Mr. Samaras “won a Pyrrhic victory,” said Harry Papasotiriou, a political-science professor at Panteion University in Athens. “New Democracy will try to renegotiate part of the memorandum agreement, but they won’t get far, and then they will have to implement within 100 days a very difficult program of reforms. And the unions of the public sector, supported by the radical left, will give him a hard time.”
The fact that Syriza did not place first may make European leaders more likely to grant some concessions to Greece, but they also have to consider the larger economies of Spain and Italy, which are also under intense pressure,
Asked what the election results change, Daniel Gros, the director of the Centre for European Policy Studies, which is based in Brussels, said, “Unfortunately nothing.” He said the government would most likely not be strong enough to enact the structural changes needed to turn around Greece’s uncompetitive economy.

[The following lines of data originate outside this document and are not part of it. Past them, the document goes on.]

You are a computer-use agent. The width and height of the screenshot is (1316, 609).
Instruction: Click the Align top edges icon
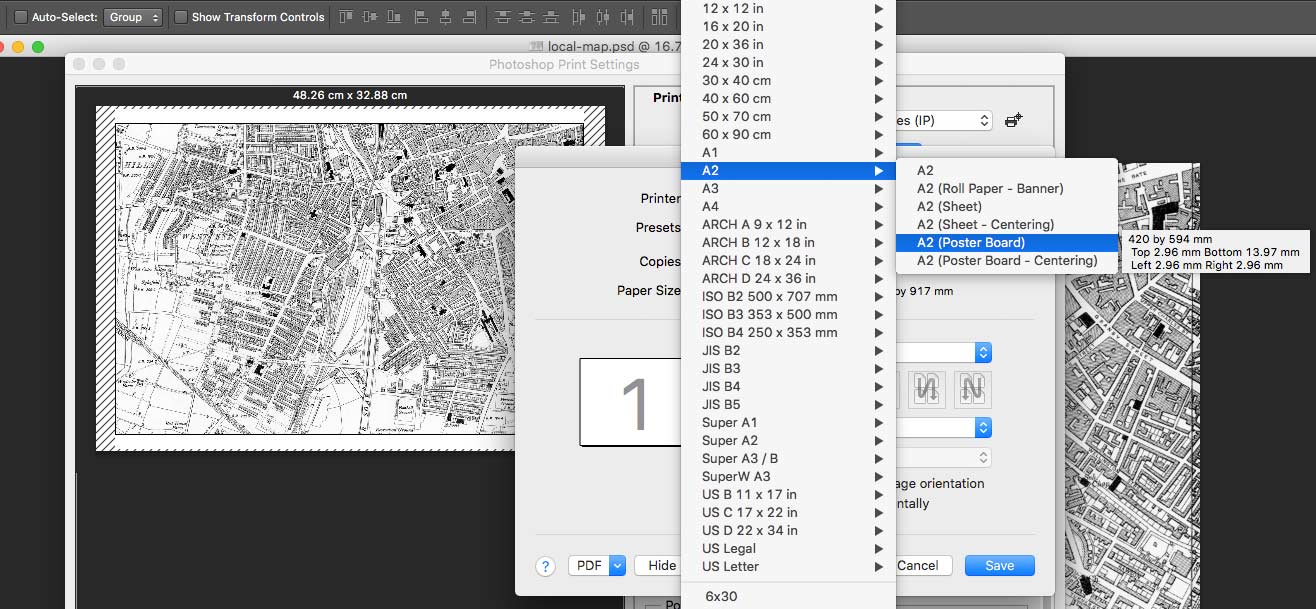click(x=346, y=17)
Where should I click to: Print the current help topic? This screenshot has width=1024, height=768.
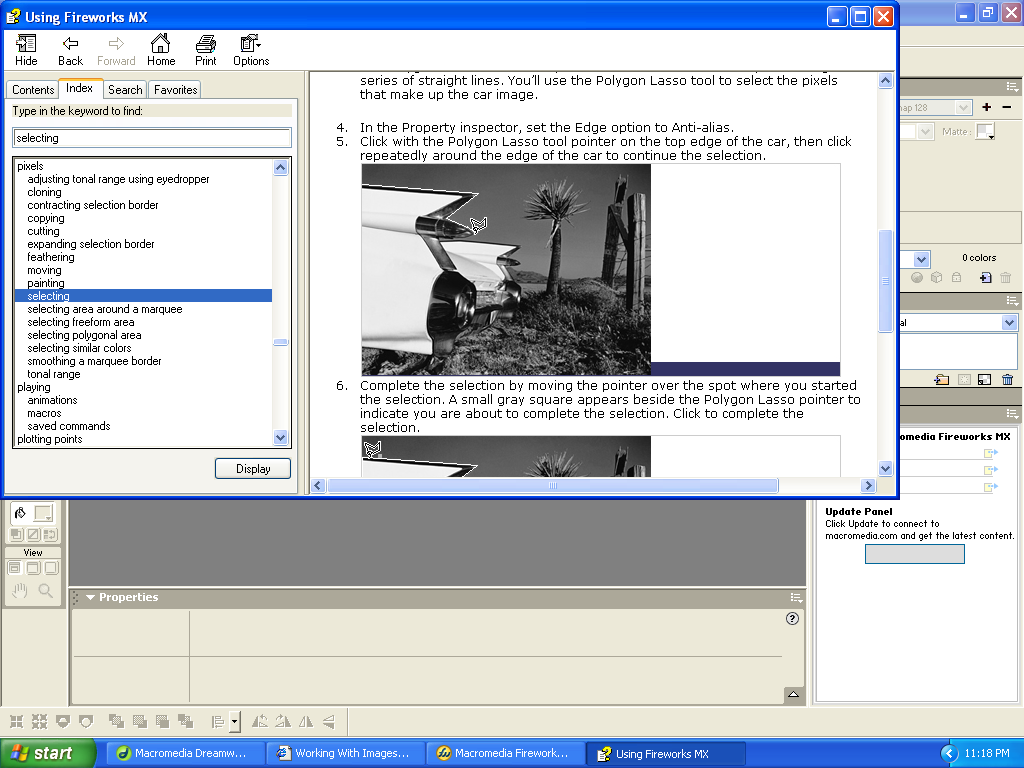point(206,50)
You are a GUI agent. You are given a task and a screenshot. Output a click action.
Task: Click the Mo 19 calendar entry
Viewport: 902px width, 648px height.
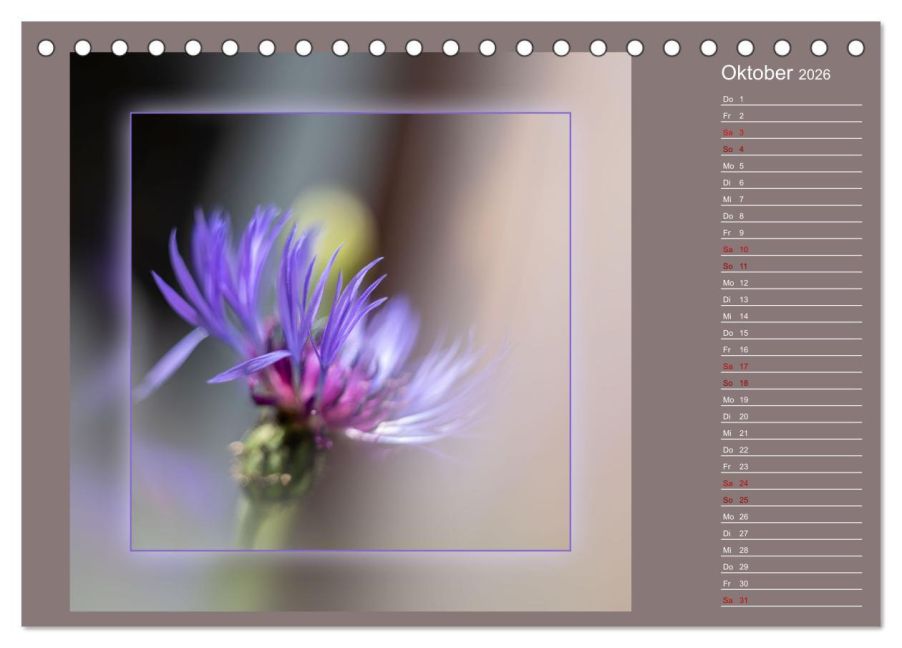click(x=790, y=399)
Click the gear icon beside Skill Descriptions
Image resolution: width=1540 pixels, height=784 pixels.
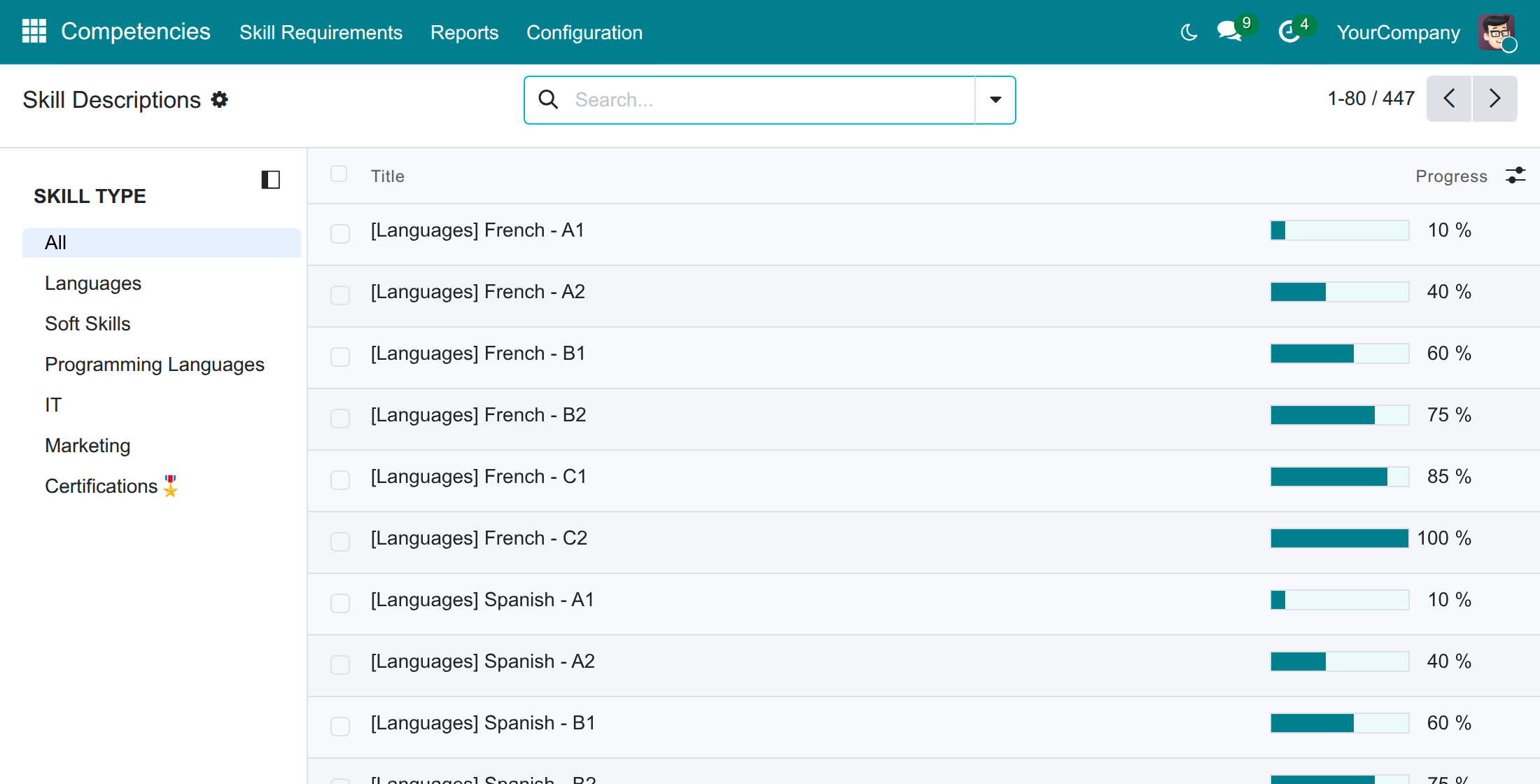(x=220, y=99)
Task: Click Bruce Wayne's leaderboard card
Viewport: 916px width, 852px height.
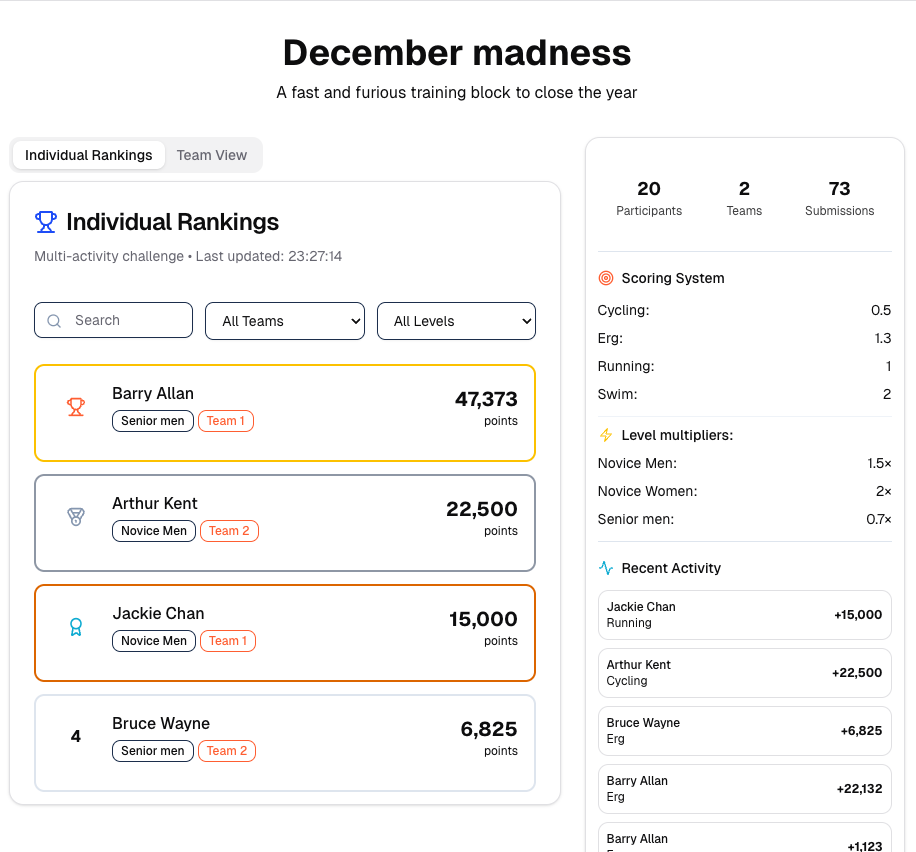Action: click(x=285, y=742)
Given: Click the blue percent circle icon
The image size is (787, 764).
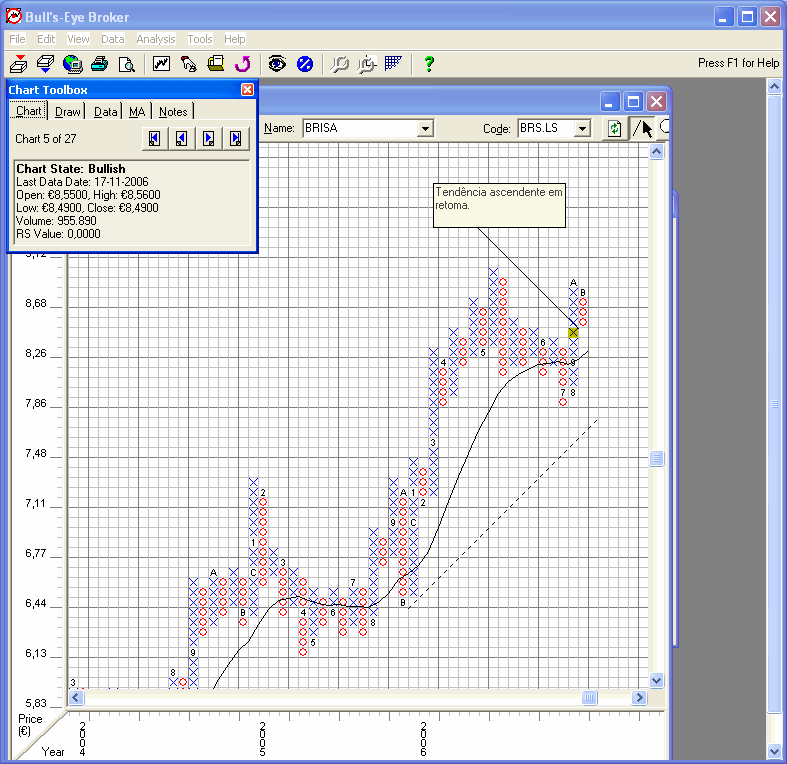Looking at the screenshot, I should [305, 64].
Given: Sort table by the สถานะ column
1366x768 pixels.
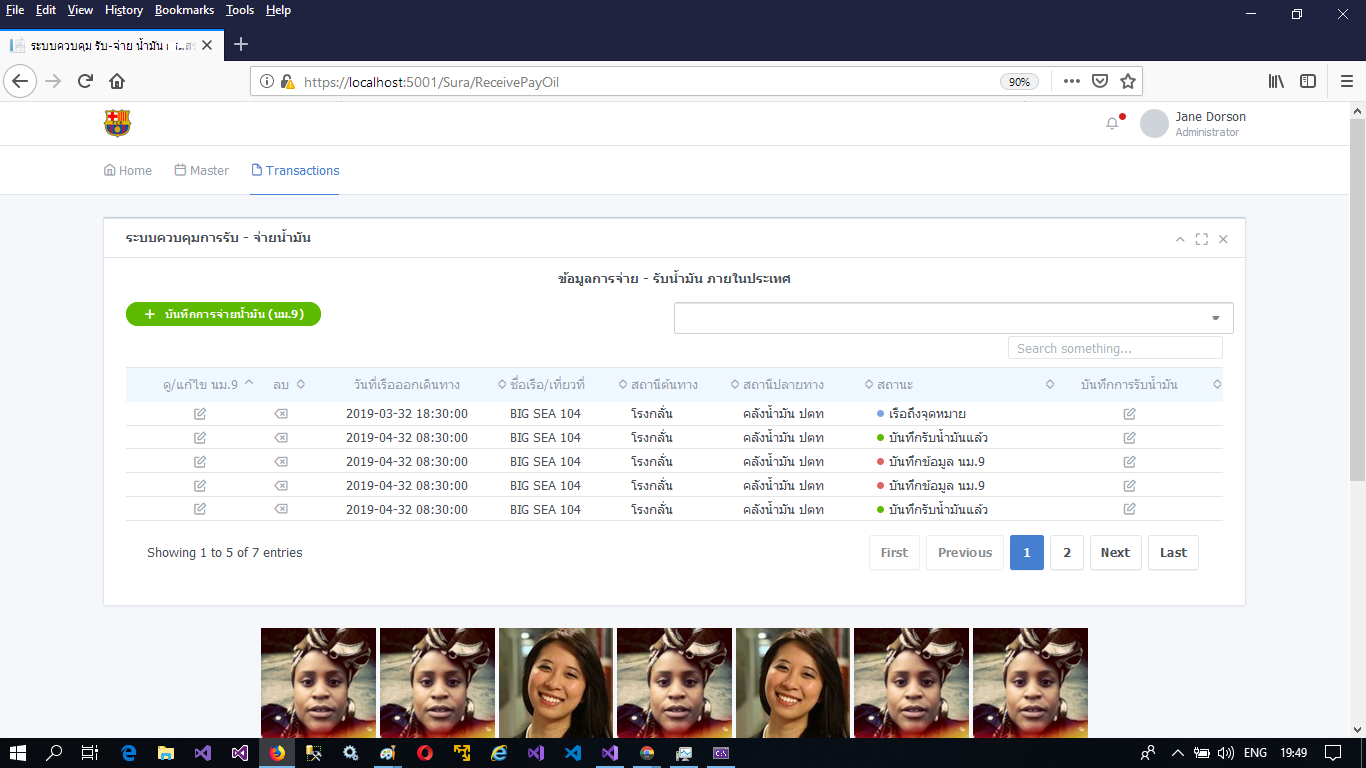Looking at the screenshot, I should (x=895, y=385).
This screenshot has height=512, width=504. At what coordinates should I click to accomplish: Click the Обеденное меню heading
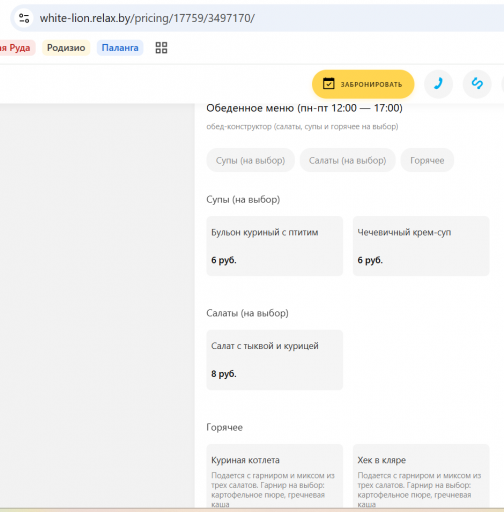[304, 108]
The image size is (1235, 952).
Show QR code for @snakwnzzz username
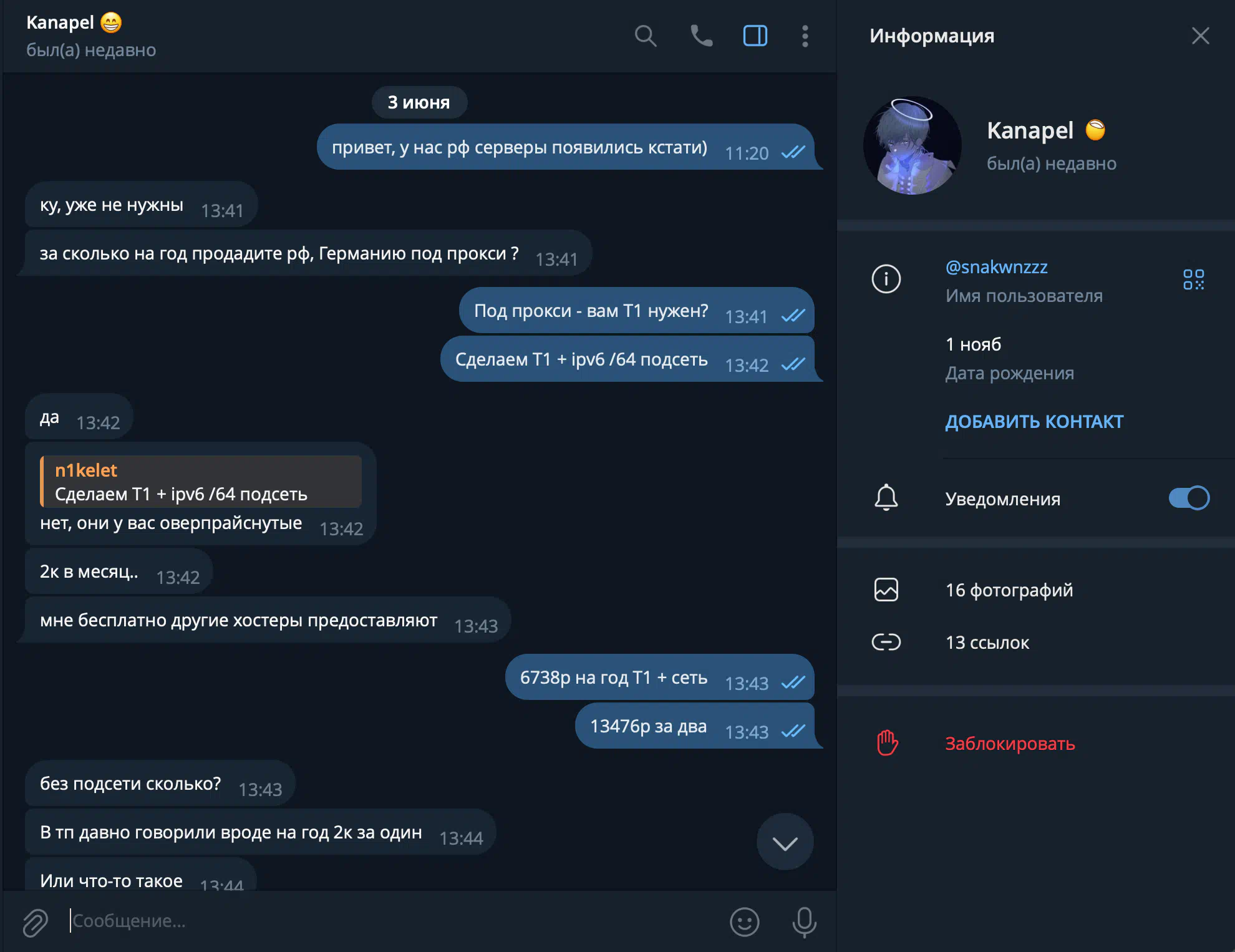click(1193, 279)
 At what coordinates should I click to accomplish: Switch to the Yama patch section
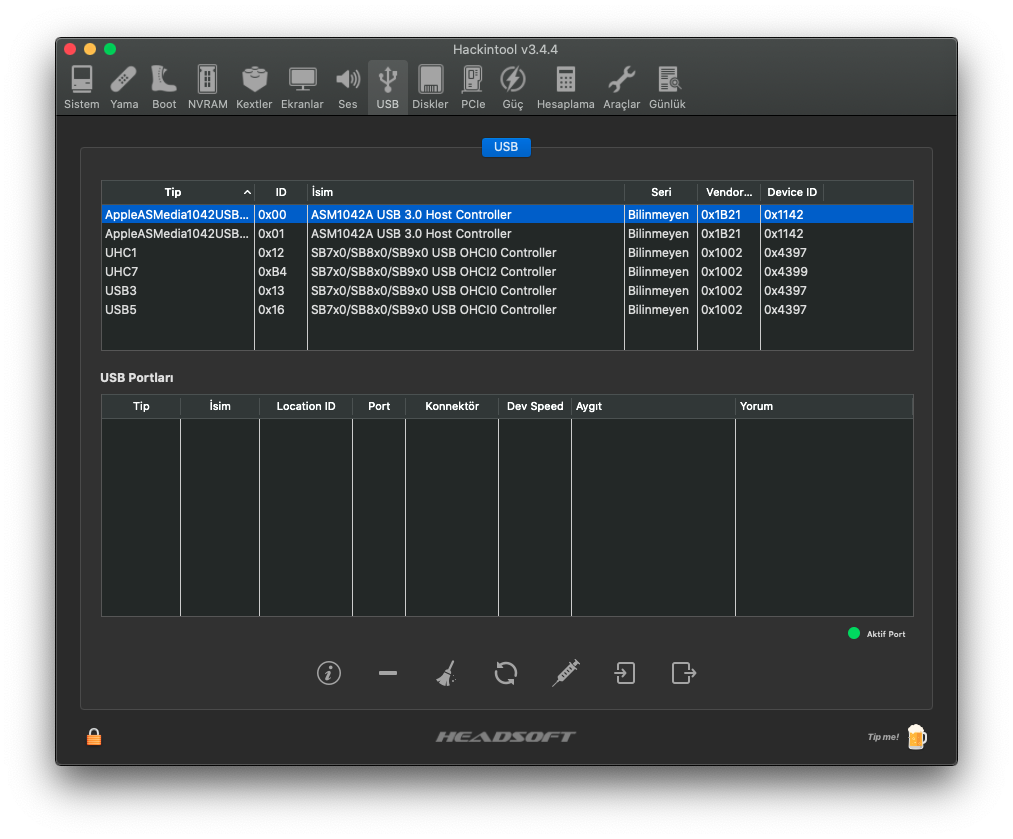point(124,87)
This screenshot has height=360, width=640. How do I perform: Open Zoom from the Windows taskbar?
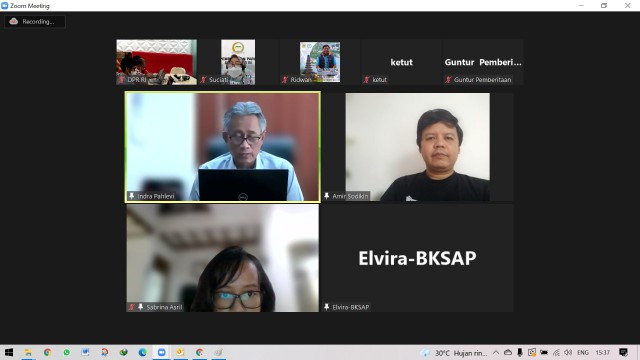tap(162, 352)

Meanwhile, Greece’s partners in the euro zone are growing impatient. “I think there’s no desire for them to leave, but very little inclination to say, ‘Let’s give them still another chance’ and give any substantial compromise on the rescue package,” Mr. Gros said.
For many Greeks, the election was a choice between hope and fear. Syriza had billed itself as a kind of “Greek Spring,” capturing the momentum of those hungry for change at almost any cost from a political system that is widely seen as corrupt and ineffective. It also had support from voters who felt betrayed by the socialists, whose party was in power in 2010 when Greece signed the first of its two loan deals with foreign creditors.
New Democracy tapped into different fears — of the unknown, of illegal immigration, of an exit from the euro zone. Its main campaign advertisement showed an elementary-school teacher telling his students which countries use the euro. When one asks, “And what about Greece?” the teacher stares back in stony silence. “Why, teacher, why?” the student asks.
In the end, fear of imminent collapse, as opposed to the slow death of their economy and society, appeared to drive a majority of Greeks to New Democracy.
As he watched election returns at an outdoor cafe here, Nikos Theodossiades, 69, said he was glad that New Democracy had won. “This is the only way for the country to move forward,” he said. “Staying in the euro zone, despite all its problems, is much better than the alternative.”
Panagiotis Pierrakis, 48, an Athens taxi driver, said that he had voted for Syriza and that although it did not win, he thought the results had sent a message. The election, he said, was “a message” to Europe that “you are not the boss — Mrs. Merkel, or anybody,’” a reference Chancellor Angela Merkel of Germany. “We want somebody from our country to oversee our economic system.”